_WORK INSTRUCTIONS_. Repeat the entries exactly, keeping every line as it is.

Pixel coordinate grounding data
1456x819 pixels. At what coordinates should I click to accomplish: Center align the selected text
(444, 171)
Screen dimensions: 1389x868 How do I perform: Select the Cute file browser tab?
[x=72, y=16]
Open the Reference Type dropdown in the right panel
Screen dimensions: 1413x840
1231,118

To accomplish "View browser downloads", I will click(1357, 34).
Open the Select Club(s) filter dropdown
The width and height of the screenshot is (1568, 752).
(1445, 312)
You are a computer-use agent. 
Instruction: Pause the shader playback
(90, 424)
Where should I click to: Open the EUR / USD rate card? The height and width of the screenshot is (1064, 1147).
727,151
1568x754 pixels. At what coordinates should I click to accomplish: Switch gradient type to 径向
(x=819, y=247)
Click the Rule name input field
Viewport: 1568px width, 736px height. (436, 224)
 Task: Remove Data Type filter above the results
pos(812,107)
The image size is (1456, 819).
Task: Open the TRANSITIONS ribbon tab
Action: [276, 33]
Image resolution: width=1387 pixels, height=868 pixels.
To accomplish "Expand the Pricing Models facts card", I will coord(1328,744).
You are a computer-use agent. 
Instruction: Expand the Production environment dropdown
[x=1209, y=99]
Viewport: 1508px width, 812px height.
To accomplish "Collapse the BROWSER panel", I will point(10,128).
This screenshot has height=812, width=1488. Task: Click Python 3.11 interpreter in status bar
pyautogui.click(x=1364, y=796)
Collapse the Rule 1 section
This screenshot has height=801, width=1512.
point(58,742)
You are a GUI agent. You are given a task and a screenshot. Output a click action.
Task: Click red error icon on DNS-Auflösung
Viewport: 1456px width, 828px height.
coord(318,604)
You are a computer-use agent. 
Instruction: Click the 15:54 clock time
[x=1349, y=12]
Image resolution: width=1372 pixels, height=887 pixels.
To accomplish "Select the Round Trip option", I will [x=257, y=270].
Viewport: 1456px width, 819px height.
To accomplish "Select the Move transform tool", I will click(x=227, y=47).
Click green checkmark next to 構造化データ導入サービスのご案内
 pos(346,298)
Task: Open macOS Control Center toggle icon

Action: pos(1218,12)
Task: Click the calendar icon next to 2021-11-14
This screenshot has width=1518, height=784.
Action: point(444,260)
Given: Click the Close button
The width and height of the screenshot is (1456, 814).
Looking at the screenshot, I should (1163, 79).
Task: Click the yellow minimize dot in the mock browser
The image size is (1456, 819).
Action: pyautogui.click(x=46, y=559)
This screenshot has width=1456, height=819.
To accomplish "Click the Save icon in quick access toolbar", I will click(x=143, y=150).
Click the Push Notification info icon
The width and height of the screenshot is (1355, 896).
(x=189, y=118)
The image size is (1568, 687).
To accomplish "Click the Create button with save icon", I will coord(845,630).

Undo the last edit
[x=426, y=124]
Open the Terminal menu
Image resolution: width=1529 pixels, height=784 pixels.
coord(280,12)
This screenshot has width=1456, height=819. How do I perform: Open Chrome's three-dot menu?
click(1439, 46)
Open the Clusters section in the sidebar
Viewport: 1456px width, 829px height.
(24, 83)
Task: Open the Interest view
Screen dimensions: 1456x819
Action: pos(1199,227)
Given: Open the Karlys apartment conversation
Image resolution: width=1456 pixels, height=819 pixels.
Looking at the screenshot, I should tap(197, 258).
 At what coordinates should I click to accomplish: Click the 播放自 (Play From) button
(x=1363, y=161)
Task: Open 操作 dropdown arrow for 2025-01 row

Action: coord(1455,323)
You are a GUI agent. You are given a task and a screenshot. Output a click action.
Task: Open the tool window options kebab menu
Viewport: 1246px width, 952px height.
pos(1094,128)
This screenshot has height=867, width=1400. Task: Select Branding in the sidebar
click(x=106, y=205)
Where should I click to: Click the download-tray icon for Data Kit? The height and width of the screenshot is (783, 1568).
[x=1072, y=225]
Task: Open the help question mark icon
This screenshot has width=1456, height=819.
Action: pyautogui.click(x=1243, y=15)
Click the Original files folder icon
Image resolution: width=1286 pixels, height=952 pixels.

_EXERCISE RESULT_.
1456x819 pixels. At what coordinates should I click to accomplish: Center align the selected text
(444, 171)
Screen dimensions: 1389x868 How do I perform: Select the Cute file browser tab?
[x=72, y=16]
Open the Reference Type dropdown in the right panel
Screen dimensions: 1413x840
1231,118

To accomplish "View browser downloads", I will click(1357, 34).
Open the Select Club(s) filter dropdown
The width and height of the screenshot is (1568, 752).
(1445, 312)
You are a computer-use agent. 
Instruction: Pause the shader playback
(90, 424)
Where should I click to: Open the EUR / USD rate card? The height and width of the screenshot is (1064, 1147).
727,151
1568x754 pixels. At what coordinates should I click to accomplish: Switch gradient type to 径向
(x=819, y=247)
Click the Rule name input field
Viewport: 1568px width, 736px height. (436, 224)
 Task: Remove Data Type filter above the results
pos(812,107)
The image size is (1456, 819).
Task: Open the TRANSITIONS ribbon tab
Action: [276, 33]
Image resolution: width=1387 pixels, height=868 pixels.
To accomplish "Expand the Pricing Models facts card", I will coord(1328,744).
You are a computer-use agent. 
Instruction: Expand the Production environment dropdown
[x=1209, y=99]
Viewport: 1508px width, 812px height.
To accomplish "Collapse the BROWSER panel", I will point(10,128).
This screenshot has height=812, width=1488. Task: Click Python 3.11 interpreter in status bar
pyautogui.click(x=1364, y=796)
Collapse the Rule 1 section
This screenshot has height=801, width=1512.
point(58,742)
You are a GUI agent. You are given a task and a screenshot. Output a click action.
Task: Click red error icon on DNS-Auflösung
Viewport: 1456px width, 828px height.
coord(318,604)
You are a computer-use agent. 
Instruction: Click the 15:54 clock time
[x=1349, y=12]
Image resolution: width=1372 pixels, height=887 pixels.
To accomplish "Select the Round Trip option", I will [x=257, y=270].
Viewport: 1456px width, 819px height.
To accomplish "Select the Move transform tool", I will click(x=227, y=47).
Click green checkmark next to 構造化データ導入サービスのご案内
 pos(346,298)
Task: Open macOS Control Center toggle icon

Action: pos(1218,12)
Task: Click the calendar icon next to 2021-11-14
This screenshot has width=1518, height=784.
Action: point(444,260)
Given: Click the Close button
The width and height of the screenshot is (1456, 814).
Looking at the screenshot, I should (1163, 79).
Task: Click the yellow minimize dot in the mock browser
The image size is (1456, 819).
Action: pyautogui.click(x=46, y=559)
This screenshot has width=1456, height=819.
To accomplish "Click the Save icon in quick access toolbar", I will click(x=143, y=150).
Click the Push Notification info icon
The width and height of the screenshot is (1355, 896).
(x=189, y=118)
The image size is (1568, 687).
To accomplish "Click the Create button with save icon", I will coord(845,630).

Undo the last edit
[x=426, y=124]
Open the Terminal menu
Image resolution: width=1529 pixels, height=784 pixels.
coord(280,12)
This screenshot has width=1456, height=819. How do I perform: Open Chrome's three-dot menu?
click(1439, 46)
Open the Clusters section in the sidebar
Viewport: 1456px width, 829px height.
(24, 83)
Task: Open the Interest view
Screen dimensions: 1456x819
Action: pos(1199,227)
Given: Open the Karlys apartment conversation
Image resolution: width=1456 pixels, height=819 pixels.
Looking at the screenshot, I should tap(197, 258).
 At what coordinates should I click to accomplish: Click the 播放自 (Play From) button
(x=1363, y=161)
Task: Open 操作 dropdown arrow for 2025-01 row

Action: coord(1455,323)
You are a GUI agent. You are given a task and a screenshot. Output a click action.
Task: Open the tool window options kebab menu
Viewport: 1246px width, 952px height.
pos(1094,128)
This screenshot has height=867, width=1400. Task: Select Branding in the sidebar
click(x=106, y=205)
Where should I click to: Click the download-tray icon for Data Kit? The height and width of the screenshot is (783, 1568).
[x=1072, y=225]
Task: Open the help question mark icon
This screenshot has width=1456, height=819.
Action: pyautogui.click(x=1243, y=15)
Click the Original files folder icon
Image resolution: width=1286 pixels, height=952 pixels.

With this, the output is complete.